» EXCERPT:
For host commands that take a long time to process, cros ec can return
early by signaling a EC_RES_IN_PROGRESS result. The host must then poll
status with EC_CMD_GET_COMMS_STATUS until completion of the command.

None of the above applies when data link errors are encountered. When
errors such as EC_SPI_PAST_END are encountered during command
transmission, it usually means the command was not received by the EC.
Treating such errors as if they were 'EC_RES_IN_PROGRESS' results is
almost always the wrong decision, and can result in host commands
silently being lost.

» INFORMATION SHOWN:
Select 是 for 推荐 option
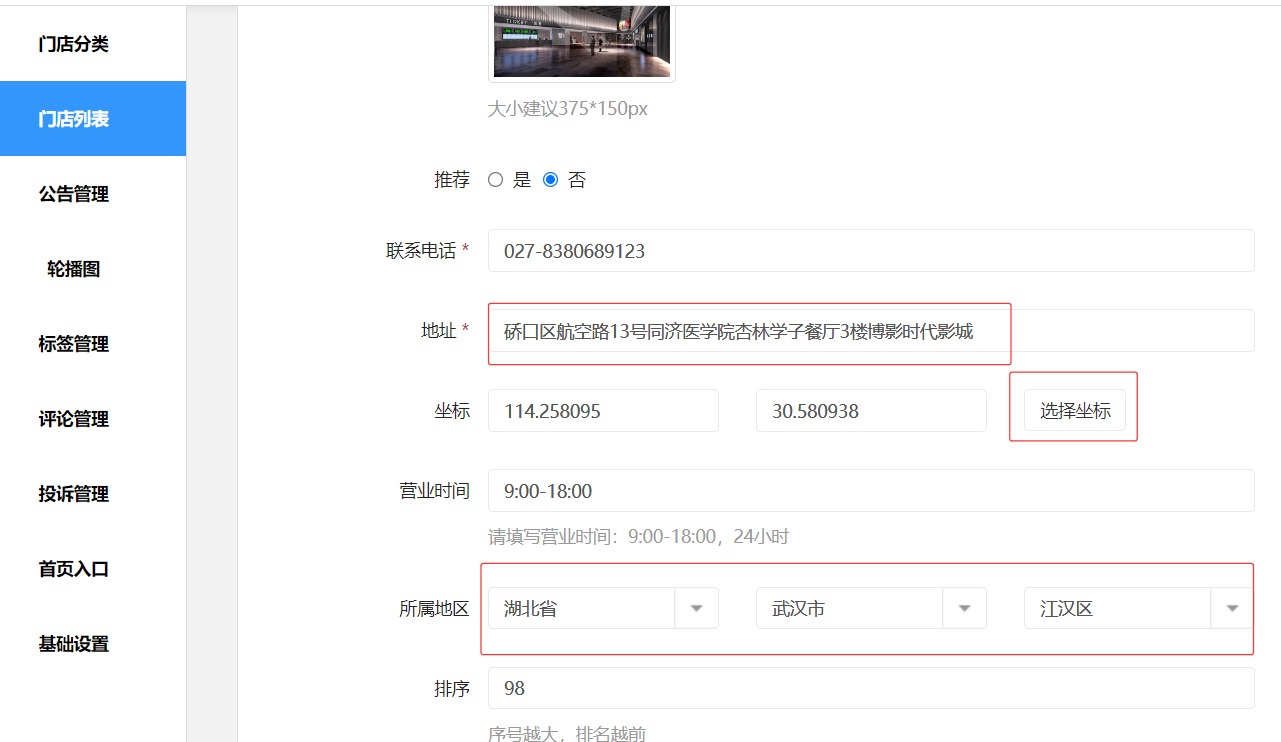 click(x=495, y=181)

» STATED TASK:
Reproduce the passage of the EC host command excerpt starting at "None of the" and ending at "silently being lost.".

» OUTPUT OF THE EXERCISE:
None of the above applies when data link errors are encountered. When
errors such as EC_SPI_PAST_END are encountered during command
transmission, it usually means the command was not received by the EC.
Treating such errors as if they were 'EC_RES_IN_PROGRESS' results is
almost always the wrong decision, and can result in host commands
silently being lost.